No, wife was actually driving it. Going to her friend's house for a baby party, one of the few times she's ever driven it. Wife's niece got out and dumped water on it. I would have preferred it if they got out safely and didn't even call the fire department until it was 90% gone, but oh well. Sounds like a front caliper stuck and friction did what friction does. I'll get to see it in a little while.
If I had to guess, I'd say the cv boot exploded for some reason. Slung all the grease all over and it caught on fire. The grease was everywhere, and it was not like that when they left home. I always check tire pressure and fluids before she drives it, since she would struggle with any kind of breakdown because of her leg. It needs, at minimum, passenger side axle, brakes(pads, caliper, brake line), serpentine belt, wiring harness, a hose or two, probably new struts, control arm with ball joints and bushings, tie rod ends, a motor mount, whatever sensors might be in that hub. We'll see if insurance pays for all that, minus deductible, or if she should have let it burn to the ground, which they definitely would have paid for. It's really not worth all that. It's just an old beater that I only kept because it got good fuel mileage.
I'm betting my mini cooper is totalled after the fire. The adjuster is supposed to look at it Wednesday. I'm shopping for a new daily driver. Do I get another little gas saver, or a little black stripe maker?

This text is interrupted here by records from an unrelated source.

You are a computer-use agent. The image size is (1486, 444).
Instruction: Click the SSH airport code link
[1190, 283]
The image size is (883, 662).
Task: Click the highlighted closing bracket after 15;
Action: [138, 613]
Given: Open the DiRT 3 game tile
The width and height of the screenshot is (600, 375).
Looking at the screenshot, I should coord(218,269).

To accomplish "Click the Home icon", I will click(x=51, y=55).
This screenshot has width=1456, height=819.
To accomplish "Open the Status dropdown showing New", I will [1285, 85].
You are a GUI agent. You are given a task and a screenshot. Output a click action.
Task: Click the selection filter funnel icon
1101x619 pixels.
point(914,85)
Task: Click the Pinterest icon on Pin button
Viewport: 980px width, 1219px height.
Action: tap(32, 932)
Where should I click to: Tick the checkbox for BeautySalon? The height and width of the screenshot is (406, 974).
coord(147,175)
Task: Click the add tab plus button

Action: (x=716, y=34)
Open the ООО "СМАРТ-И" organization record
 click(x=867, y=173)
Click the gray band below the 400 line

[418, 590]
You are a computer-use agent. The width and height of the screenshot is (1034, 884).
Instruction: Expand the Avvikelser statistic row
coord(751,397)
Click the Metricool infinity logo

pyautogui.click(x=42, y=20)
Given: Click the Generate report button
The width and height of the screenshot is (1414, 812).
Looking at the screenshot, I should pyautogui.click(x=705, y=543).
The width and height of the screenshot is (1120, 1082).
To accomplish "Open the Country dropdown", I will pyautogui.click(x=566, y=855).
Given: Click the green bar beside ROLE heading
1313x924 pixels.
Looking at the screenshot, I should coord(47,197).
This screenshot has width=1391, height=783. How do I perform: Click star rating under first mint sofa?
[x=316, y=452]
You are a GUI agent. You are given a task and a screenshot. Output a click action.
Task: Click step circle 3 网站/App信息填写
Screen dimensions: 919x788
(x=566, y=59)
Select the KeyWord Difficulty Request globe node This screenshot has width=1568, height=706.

Well fuck me. My car is in the shop getting a cosmetic warranty-covered issue handled. The dash covering (the big area under the windshield) is coming unglued/delaminated from the substrate, so the leather is lifting and wrinkling. I managed to get it covered under the 2nd last day of the new car warranty, so they had a new dash built and shipped over, and it's now being replaced. Hop into the truck this morning to take the dog to daycare, and I'll be damned if the same shit isn't happening to my 3-year old Ram. But of course it's not covered under any kind of warranty. I'm starting to look for auto upholstery shops around town to get it fixed, but most of them only want to deal with seats and door trim, not dashboards. I can understand that... the time/effort to replace it has got to be non-trivial. Anyone have any experience dealing with shit like this?
Yeah, that's what I'm learning. Maybe I should get the truck fixed by replacing it with vinyl or something non-leather.
I always tint my whole windshield a very, very light tint that has a high UV block to try and help with that stuff. Not legal but it's so light that no one can tell. It also helps with headlight glare at night which is affecting me more and more as I get older. Yay.
When I bought my GMC Sierra in 2003, I spent $30 for a dashboard mat. 21 years later of living in the baking Central California Sun, my truck looks its age with faded paint, dead clearcoat and such. The dashboard mat is seriously faded but the dashboard itself looks like it just got installed. It may not fix your dash, but I am sold on it saving the dash from getting ruined to begin with.
I did not buy the cool AF 5.3 ls swapped chevette for a daily driver. I'm kinda embarrassed to say, because of how bad talked about the one that caught fire, I bought another Mini. I really wasn't planning to do that, but I saw one that was cheap and the photos looked like the cleanest used car under $5k I'd ever seen. So I went to look at it. And it is a little newer and had just over half the miles of my old one. And it had the most complete and current service records I think I've ever seen. And it's the extended model, so I can comfortably transport a large pizza if I want. I think it will last many more years before I either start hating it, or it burns up. But, if I'm ever in this thread complaining about a Mini again, just know that I know that I did it to myself. I had the chance to do something different, and I didn't. I guess I never really thought it was a bad car, old one always made it a to b until the last day, even though it was severely neglected before I got it. They're just so tiny that major preventative maintenance and repairs suck ass.
So we just got some electric forklifts that are dead silent like electric cars. One of the managers wants to put something like an ice truck or la cucaracha horn on it. My problem is everything i have found so far runs on remote, we need something that just turns on when powered cant have it remote activated. Anyone know of anything like that?
Just put a card in the spokes or something equivalent. Something analog that does not need power to work
How many volts do those machines operate on? I'm sure that the drive motors are really high voltage, but do they have a lower voltage system (12V)? If they have a 12V system, there are shit-tons of options.
To reply to a rep, it is an industrial site, it has to be plug and play, and completely idiot proof. If the horn fails, we have to be able to change the horn and not rewire the new remote to turn on at the same time Yes there is a somewhere where we can pull 12v's from. My google fu sucked then. All i could find where remote activated one. If you know up ones that just turn on when powered, please let me know.
Questions for all you shop mechs. Our shop is looking for a good obd diagnostic tool. We have mostly have Dodge trucks, but i want something that works with everything, that can be updated when we get new vehicles. That can program these stupid modules, that we have to send to the dealer. What are your recommendations? edit: even if it is 2 tools, a scanner and a reprogrammer.
It is for the company, so price doesn't matter a whole lot. I don't want to recommend the most expensive just because it is expensive, but if it works the best that is all the matters.